What are you looking to ferment?


- Jim


----------



## nhdennis (Feb 12, 2010)

Jim, 


70 yr Old Vine Zin from Paso Robles (frozen must) and in the fall more zins. Looking to get close to a Rockpile Zin (like Rosenblum) without paying 5K a ton and waiting for years on a list


Still loking for the right one for the Chilean Malbec for May as well


----------



## JimCook (Feb 12, 2010)

Dennis,


I'll need to taste test the Rockpile fermentation against the Syrah yeast fermentation and get back to you with any noticeable differences. From a fermentation dynamic standpoint, I've not had any problems with the Rockpile yeast. 


Note that the yeast will only do so much compared to the fruit and the soil in which it was grown. You might want to contact John Kane at Rosenblum and see if you can get him to tell you what kind of yeast he used if you're looking for that 'Rockpile Road' kind of Zinfandel. Sometimes, you'll be fortunate enough to get some specifics.

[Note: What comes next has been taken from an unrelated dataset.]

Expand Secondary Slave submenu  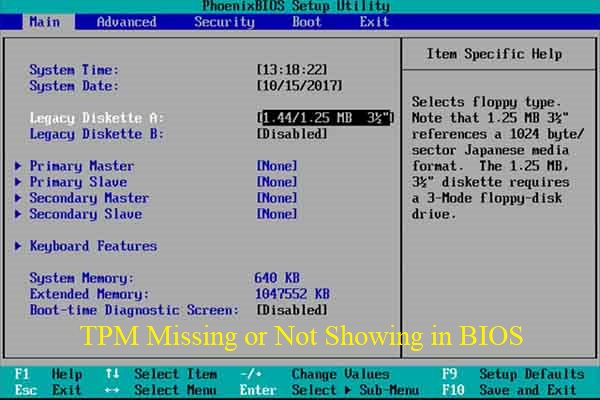tap(86, 214)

In the least, you might just be able to get some pointers in regards to winemaking style if that's the kind of wine you want to make. 


- Jim


----------



## nhdennis (Feb 12, 2010)

jim,


Kent is due out here in June on a distributor tour. I suppose I could ask Shauna as well but then again there are a few things that mke them unique and they may not want to share


----------



## robie (Feb 12, 2010)

nhdennis,

I'll be in the Paso Robles area for a week at the end of this March. My wife and I go to a California wine region every year for Spring Break (She's a school teacher, that's why we go at a strange time of year). Getting to do this is a highlight of our lives. 

I have never been to the Central Valley and Central Coast wine regions before and am looking forward to experiencing the area. I really like J Lohr, I know.

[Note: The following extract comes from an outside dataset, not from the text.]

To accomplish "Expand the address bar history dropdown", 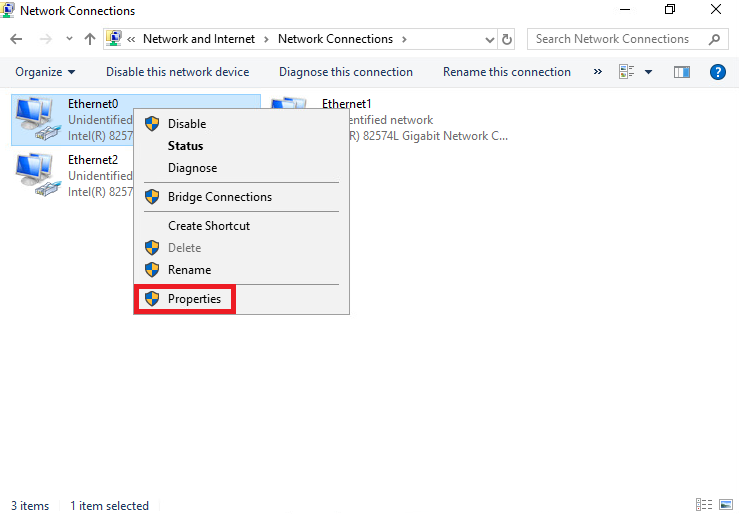I will 489,39.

Before I go, I will try to learn more about the rockpile AVA. It would be great to make a connection or two while there. I am new to wine making now, but look forward to working with fresh juice this fall. Maybe I'll be ready to try my hand at it by then.


----------



## JimCook (Feb 12, 2010)

Dennis,

I've had better luck, if you want to call it that, about technique inquiries by stating my stance and clarifying that I'm not looking for a specific recipe but rather their opinion in how I could best &lt;insert question here&gt;. Most winemakers dig people that are interested in their craft, especially when they aren't direct competition. And in the worst case, you end up with nothing, which isn't any worse than you stand right now.






-Jim


----------